Task instructions: Exact reproduction required: print each line of the material below.

Material provided:
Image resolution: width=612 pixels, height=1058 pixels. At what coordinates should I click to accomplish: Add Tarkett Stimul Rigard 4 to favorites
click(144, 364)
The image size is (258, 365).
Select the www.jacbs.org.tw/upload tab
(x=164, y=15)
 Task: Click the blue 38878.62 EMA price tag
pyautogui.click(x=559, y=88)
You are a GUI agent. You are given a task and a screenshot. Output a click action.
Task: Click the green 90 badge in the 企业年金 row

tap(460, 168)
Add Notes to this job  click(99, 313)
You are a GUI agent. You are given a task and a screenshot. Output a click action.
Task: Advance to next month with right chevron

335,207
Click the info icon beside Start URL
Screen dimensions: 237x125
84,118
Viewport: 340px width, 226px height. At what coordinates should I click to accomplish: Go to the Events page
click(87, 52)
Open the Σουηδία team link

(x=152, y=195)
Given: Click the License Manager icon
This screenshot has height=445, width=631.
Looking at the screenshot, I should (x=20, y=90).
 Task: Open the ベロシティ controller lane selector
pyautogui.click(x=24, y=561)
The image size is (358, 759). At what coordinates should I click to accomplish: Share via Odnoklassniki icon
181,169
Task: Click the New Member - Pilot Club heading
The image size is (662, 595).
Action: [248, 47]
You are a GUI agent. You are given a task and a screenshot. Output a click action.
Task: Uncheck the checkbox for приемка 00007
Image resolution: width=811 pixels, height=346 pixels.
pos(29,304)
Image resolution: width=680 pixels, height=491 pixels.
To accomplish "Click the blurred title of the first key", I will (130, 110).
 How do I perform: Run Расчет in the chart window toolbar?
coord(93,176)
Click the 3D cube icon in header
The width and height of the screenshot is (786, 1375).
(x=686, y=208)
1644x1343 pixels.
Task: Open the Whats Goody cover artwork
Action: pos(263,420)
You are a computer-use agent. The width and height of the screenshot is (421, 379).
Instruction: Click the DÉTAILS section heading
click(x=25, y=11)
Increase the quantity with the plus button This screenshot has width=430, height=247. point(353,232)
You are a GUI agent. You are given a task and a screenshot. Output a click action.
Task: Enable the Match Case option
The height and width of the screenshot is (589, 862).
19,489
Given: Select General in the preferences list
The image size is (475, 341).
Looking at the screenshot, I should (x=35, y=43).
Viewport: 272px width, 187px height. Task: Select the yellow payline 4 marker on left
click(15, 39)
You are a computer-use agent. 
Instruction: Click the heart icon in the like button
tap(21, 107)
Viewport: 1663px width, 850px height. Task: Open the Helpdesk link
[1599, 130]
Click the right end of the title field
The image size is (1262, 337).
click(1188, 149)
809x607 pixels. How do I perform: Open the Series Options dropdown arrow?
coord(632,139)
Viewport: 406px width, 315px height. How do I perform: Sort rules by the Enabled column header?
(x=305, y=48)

Task solution:
Image resolution: width=612 pixels, height=1058 pixels. At what coordinates should I click to accomplish: Add Tarkett Stimul Rigard 4 to favorites
click(144, 364)
The image size is (258, 365).
Select the www.jacbs.org.tw/upload tab
(x=164, y=15)
 Task: Click the blue 38878.62 EMA price tag
pyautogui.click(x=559, y=88)
You are a GUI agent. You are given a task and a screenshot. Output a click action.
Task: Click the green 90 badge in the 企业年金 row

tap(460, 168)
Add Notes to this job  click(99, 313)
You are a GUI agent. You are given a task and a screenshot. Output a click action.
Task: Advance to next month with right chevron

335,207
Click the info icon beside Start URL
Screen dimensions: 237x125
84,118
Viewport: 340px width, 226px height. At what coordinates should I click to accomplish: Go to the Events page
click(87, 52)
Open the Σουηδία team link

(x=152, y=195)
Given: Click the License Manager icon
This screenshot has height=445, width=631.
Looking at the screenshot, I should (x=20, y=90).
 Task: Open the ベロシティ controller lane selector
pyautogui.click(x=24, y=561)
The image size is (358, 759). At what coordinates should I click to accomplish: Share via Odnoklassniki icon
181,169
Task: Click the New Member - Pilot Club heading
The image size is (662, 595).
Action: [248, 47]
You are a GUI agent. You are given a task and a screenshot. Output a click action.
Task: Uncheck the checkbox for приемка 00007
Image resolution: width=811 pixels, height=346 pixels.
pos(29,304)
Image resolution: width=680 pixels, height=491 pixels.
To accomplish "Click the blurred title of the first key", I will (130, 110).
 How do I perform: Run Расчет in the chart window toolbar?
coord(93,176)
Click the 3D cube icon in header
The width and height of the screenshot is (786, 1375).
(x=686, y=208)
1644x1343 pixels.
Task: Open the Whats Goody cover artwork
Action: pos(263,420)
You are a computer-use agent. The width and height of the screenshot is (421, 379).
Instruction: Click the DÉTAILS section heading
click(x=25, y=11)
Increase the quantity with the plus button This screenshot has width=430, height=247. point(353,232)
You are a GUI agent. You are given a task and a screenshot. Output a click action.
Task: Enable the Match Case option
The height and width of the screenshot is (589, 862).
19,489
Given: Select General in the preferences list
The image size is (475, 341).
Looking at the screenshot, I should (x=35, y=43).
Viewport: 272px width, 187px height. Task: Select the yellow payline 4 marker on left
click(15, 39)
You are a computer-use agent. 
Instruction: Click the heart icon in the like button
tap(21, 107)
Viewport: 1663px width, 850px height. Task: Open the Helpdesk link
[1599, 130]
Click the right end of the title field
The image size is (1262, 337).
click(1188, 149)
809x607 pixels. How do I perform: Open the Series Options dropdown arrow?
coord(632,139)
Viewport: 406px width, 315px height. How do I perform: Sort rules by the Enabled column header?
(x=305, y=48)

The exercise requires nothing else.